Below are the entries. Set down exactly the line containing "Given: Open the 设置 settings tools icon" and each line after it.

* _Given records_:

******

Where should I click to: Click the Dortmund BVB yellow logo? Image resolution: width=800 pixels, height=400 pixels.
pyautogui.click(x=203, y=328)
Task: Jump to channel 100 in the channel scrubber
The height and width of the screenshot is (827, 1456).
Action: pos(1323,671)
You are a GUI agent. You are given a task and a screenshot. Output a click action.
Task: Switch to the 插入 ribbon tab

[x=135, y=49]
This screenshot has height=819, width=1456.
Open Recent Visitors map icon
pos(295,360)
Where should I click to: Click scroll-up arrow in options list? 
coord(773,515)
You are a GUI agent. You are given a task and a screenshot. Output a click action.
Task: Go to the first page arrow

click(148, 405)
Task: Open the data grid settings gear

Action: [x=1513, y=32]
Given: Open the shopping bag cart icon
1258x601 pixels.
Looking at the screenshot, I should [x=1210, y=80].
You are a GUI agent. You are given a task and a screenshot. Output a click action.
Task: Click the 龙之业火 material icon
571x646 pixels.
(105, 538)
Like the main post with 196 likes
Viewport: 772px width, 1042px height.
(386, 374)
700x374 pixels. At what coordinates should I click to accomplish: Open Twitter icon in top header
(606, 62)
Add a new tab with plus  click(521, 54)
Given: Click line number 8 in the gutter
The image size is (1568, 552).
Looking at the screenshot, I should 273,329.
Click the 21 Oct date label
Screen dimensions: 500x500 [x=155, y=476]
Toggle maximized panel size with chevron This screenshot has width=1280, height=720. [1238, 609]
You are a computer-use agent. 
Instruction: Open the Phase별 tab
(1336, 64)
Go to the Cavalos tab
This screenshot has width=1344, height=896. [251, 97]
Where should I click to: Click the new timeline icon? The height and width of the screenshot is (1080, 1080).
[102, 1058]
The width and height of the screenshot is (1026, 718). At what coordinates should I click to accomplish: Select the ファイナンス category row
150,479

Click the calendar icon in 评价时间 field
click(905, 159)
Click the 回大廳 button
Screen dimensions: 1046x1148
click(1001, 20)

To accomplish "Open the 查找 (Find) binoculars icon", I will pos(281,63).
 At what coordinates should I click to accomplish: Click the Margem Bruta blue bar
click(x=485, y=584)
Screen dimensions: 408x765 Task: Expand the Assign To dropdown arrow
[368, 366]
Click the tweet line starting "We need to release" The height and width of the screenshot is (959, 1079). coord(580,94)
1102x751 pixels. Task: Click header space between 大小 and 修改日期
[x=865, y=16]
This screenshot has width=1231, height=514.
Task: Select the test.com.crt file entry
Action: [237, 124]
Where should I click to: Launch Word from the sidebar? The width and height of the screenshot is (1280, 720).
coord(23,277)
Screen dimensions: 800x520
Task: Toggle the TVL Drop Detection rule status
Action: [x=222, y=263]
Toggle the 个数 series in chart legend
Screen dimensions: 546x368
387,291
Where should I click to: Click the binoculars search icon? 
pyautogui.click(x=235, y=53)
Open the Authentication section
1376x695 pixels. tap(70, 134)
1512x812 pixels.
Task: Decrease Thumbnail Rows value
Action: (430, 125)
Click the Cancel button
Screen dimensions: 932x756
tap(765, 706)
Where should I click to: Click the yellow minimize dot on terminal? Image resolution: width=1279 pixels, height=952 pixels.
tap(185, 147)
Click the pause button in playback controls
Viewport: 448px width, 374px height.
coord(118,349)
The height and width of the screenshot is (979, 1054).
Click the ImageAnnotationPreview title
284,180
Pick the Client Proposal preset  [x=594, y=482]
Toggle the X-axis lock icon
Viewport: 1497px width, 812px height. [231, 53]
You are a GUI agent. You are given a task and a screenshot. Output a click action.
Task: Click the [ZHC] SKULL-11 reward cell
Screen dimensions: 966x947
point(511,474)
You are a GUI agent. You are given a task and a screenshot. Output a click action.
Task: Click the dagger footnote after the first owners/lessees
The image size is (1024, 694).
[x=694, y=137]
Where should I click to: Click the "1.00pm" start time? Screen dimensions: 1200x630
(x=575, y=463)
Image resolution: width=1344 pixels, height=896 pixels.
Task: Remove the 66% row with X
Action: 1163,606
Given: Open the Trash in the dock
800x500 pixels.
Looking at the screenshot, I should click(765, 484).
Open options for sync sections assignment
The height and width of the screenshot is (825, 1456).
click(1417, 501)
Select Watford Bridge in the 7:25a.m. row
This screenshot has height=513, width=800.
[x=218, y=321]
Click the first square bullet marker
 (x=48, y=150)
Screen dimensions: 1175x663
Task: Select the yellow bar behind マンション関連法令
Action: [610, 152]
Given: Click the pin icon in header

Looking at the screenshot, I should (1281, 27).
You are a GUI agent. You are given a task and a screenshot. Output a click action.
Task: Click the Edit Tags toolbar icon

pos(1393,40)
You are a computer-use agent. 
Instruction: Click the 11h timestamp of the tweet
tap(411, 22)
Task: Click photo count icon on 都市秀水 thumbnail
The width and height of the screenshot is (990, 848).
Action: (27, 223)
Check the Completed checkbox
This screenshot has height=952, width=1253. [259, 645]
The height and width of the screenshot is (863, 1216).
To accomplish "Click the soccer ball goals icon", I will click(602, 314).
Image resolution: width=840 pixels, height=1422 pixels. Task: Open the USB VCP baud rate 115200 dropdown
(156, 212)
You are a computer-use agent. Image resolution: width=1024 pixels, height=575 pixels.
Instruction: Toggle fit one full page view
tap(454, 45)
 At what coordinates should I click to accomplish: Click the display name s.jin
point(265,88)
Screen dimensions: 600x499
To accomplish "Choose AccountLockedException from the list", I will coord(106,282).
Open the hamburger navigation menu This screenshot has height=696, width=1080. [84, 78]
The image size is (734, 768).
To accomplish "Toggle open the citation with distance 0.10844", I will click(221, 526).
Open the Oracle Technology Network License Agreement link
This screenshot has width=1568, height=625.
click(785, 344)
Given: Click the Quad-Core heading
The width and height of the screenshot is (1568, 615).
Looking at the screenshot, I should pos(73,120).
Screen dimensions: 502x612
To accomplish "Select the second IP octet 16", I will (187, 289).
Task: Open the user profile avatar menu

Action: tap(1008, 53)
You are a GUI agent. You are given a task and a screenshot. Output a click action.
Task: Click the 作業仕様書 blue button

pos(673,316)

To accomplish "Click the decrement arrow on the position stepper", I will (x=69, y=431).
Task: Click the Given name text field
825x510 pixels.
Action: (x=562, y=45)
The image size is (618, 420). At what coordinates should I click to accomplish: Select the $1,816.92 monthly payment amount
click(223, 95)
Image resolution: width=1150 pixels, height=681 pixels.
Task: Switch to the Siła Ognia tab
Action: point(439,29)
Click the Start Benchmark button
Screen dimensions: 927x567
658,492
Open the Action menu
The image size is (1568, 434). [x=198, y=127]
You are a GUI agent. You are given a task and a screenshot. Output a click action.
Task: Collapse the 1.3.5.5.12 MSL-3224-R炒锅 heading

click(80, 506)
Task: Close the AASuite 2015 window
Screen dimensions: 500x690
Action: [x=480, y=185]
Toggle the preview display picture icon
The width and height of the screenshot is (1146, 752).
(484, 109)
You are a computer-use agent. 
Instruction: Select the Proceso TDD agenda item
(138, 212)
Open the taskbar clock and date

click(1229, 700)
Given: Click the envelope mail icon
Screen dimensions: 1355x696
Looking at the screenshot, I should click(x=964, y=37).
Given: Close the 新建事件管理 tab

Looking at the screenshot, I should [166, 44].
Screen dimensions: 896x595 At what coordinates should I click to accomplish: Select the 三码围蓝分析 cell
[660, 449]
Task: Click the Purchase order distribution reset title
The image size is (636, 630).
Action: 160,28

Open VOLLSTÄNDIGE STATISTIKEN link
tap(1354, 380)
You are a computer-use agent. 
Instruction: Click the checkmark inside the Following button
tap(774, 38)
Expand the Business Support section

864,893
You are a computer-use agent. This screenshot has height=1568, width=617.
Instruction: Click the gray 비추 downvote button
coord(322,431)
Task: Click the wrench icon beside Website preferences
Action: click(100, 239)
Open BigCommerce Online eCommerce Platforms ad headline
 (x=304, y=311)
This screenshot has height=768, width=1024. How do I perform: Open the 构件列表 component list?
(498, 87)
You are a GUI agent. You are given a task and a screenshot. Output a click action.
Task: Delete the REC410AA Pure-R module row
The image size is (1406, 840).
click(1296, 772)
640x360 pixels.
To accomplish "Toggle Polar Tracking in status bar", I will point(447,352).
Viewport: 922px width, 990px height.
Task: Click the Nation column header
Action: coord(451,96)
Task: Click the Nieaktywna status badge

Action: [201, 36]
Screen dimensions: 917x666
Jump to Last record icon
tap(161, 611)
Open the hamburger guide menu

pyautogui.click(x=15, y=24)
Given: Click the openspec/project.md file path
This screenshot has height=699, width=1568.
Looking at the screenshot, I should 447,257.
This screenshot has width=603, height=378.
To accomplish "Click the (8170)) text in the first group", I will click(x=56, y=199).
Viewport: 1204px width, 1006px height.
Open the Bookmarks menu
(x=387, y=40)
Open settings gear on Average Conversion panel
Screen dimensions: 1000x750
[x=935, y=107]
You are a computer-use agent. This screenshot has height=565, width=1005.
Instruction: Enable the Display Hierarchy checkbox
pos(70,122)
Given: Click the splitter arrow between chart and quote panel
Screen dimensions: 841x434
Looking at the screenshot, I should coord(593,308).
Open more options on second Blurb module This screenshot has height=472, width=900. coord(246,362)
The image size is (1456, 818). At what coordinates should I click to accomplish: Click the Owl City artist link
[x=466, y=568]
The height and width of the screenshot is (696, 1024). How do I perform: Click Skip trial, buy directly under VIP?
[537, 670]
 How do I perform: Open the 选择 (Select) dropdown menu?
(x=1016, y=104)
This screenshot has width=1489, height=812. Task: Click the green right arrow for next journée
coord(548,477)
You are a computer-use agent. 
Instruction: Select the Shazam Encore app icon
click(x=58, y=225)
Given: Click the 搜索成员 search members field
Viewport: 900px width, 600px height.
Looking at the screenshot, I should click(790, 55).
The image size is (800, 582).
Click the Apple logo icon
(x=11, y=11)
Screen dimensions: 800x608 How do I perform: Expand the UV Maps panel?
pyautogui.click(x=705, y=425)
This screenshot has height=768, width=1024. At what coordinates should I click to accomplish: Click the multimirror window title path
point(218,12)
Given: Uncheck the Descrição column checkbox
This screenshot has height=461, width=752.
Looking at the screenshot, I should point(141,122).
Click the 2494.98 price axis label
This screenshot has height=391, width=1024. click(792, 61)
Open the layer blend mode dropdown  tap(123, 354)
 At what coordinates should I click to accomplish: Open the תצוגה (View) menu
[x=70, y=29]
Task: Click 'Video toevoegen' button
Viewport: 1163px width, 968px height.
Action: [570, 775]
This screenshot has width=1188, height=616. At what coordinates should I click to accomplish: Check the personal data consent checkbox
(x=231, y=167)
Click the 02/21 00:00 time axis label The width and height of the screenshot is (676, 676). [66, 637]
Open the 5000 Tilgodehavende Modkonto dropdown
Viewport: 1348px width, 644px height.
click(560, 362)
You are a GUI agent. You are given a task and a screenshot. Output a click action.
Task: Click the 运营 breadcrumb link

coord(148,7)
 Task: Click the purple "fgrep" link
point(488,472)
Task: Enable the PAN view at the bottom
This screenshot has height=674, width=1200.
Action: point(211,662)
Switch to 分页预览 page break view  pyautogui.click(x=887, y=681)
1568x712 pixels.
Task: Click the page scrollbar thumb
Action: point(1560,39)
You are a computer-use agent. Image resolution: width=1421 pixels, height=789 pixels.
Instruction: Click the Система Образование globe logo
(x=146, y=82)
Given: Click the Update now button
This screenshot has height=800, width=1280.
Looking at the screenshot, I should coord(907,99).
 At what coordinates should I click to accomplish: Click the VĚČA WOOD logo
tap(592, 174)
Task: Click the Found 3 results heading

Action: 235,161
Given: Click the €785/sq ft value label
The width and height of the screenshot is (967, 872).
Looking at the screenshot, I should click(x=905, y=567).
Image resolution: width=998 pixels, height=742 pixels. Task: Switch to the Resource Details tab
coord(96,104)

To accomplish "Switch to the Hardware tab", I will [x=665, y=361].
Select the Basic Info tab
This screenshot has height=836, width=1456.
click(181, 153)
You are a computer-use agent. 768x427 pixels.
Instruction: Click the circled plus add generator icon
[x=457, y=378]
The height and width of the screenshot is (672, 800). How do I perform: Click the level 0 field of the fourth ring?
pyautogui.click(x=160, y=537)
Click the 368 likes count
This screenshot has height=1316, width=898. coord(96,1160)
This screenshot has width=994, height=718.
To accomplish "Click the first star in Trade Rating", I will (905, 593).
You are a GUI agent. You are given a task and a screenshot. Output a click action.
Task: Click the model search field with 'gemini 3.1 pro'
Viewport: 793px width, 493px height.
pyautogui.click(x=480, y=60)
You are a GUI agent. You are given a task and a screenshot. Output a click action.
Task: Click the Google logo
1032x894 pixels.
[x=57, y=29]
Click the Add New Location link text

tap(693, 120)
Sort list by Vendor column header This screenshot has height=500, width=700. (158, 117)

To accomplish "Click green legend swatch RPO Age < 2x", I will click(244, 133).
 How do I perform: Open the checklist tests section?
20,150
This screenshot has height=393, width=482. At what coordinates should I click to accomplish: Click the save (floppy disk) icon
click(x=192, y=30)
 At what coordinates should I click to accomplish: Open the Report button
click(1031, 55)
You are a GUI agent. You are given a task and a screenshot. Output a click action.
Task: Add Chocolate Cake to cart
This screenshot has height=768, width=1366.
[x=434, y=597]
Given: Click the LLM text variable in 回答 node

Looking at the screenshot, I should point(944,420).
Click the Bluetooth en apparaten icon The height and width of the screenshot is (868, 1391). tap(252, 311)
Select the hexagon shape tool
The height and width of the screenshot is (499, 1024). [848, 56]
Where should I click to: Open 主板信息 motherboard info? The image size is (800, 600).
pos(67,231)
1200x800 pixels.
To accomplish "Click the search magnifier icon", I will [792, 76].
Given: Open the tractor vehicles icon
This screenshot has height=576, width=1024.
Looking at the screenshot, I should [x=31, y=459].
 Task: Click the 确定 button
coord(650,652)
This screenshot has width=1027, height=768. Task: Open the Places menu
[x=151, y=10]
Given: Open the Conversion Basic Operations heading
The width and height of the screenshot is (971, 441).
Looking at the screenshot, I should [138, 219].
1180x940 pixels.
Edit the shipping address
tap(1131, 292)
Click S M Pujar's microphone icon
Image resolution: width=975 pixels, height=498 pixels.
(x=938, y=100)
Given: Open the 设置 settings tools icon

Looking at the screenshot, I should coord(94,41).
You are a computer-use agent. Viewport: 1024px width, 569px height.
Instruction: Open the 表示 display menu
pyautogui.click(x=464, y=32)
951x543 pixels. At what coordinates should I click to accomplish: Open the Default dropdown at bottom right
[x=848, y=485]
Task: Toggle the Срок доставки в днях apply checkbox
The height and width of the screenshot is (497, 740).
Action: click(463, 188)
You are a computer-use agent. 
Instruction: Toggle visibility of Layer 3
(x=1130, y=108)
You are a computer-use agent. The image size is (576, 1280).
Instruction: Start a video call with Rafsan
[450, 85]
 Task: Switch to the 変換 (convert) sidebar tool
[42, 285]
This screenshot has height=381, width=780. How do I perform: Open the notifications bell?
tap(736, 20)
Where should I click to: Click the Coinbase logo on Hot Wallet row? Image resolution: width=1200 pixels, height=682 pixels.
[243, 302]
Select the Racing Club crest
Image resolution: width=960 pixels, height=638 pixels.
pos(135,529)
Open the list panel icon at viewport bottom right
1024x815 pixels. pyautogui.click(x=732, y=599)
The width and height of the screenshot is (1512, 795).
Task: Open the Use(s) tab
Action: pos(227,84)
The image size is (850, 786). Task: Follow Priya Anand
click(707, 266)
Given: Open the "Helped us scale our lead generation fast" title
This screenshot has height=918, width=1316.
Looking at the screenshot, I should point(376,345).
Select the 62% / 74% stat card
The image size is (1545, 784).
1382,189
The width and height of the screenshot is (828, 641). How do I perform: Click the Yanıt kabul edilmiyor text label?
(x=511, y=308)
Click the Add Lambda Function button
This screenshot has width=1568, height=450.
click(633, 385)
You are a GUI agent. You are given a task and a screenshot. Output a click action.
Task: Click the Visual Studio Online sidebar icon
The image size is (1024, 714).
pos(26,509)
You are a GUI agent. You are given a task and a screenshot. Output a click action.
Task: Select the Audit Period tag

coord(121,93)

******

* _Exercise output_:
Given: Open the 设置 settings tools icon

Looking at the screenshot, I should coord(94,41).
You are a computer-use agent. Viewport: 1024px width, 569px height.
Instruction: Open the 表示 display menu
pyautogui.click(x=464, y=32)
951x543 pixels. At what coordinates should I click to accomplish: Open the Default dropdown at bottom right
[x=848, y=485]
Task: Toggle the Срок доставки в днях apply checkbox
The height and width of the screenshot is (497, 740).
Action: click(463, 188)
You are a computer-use agent. 
Instruction: Toggle visibility of Layer 3
(x=1130, y=108)
You are a computer-use agent. The image size is (576, 1280).
Instruction: Start a video call with Rafsan
[450, 85]
 Task: Switch to the 変換 (convert) sidebar tool
[42, 285]
This screenshot has height=381, width=780. How do I perform: Open the notifications bell?
tap(736, 20)
Where should I click to: Click the Coinbase logo on Hot Wallet row? Image resolution: width=1200 pixels, height=682 pixels.
[243, 302]
Select the Racing Club crest
Image resolution: width=960 pixels, height=638 pixels.
pos(135,529)
Open the list panel icon at viewport bottom right
1024x815 pixels. pyautogui.click(x=732, y=599)
The width and height of the screenshot is (1512, 795).
Task: Open the Use(s) tab
Action: pos(227,84)
The image size is (850, 786). Task: Follow Priya Anand
click(707, 266)
Given: Open the "Helped us scale our lead generation fast" title
This screenshot has height=918, width=1316.
Looking at the screenshot, I should point(376,345).
Select the 62% / 74% stat card
The image size is (1545, 784).
1382,189
The width and height of the screenshot is (828, 641). How do I perform: Click the Yanıt kabul edilmiyor text label?
(x=511, y=308)
Click the Add Lambda Function button
This screenshot has width=1568, height=450.
click(633, 385)
You are a GUI agent. You are given a task and a screenshot. Output a click action.
Task: Click the Visual Studio Online sidebar icon
The image size is (1024, 714).
pos(26,509)
You are a GUI agent. You are given a task and a screenshot. Output a click action.
Task: Select the Audit Period tag

coord(121,93)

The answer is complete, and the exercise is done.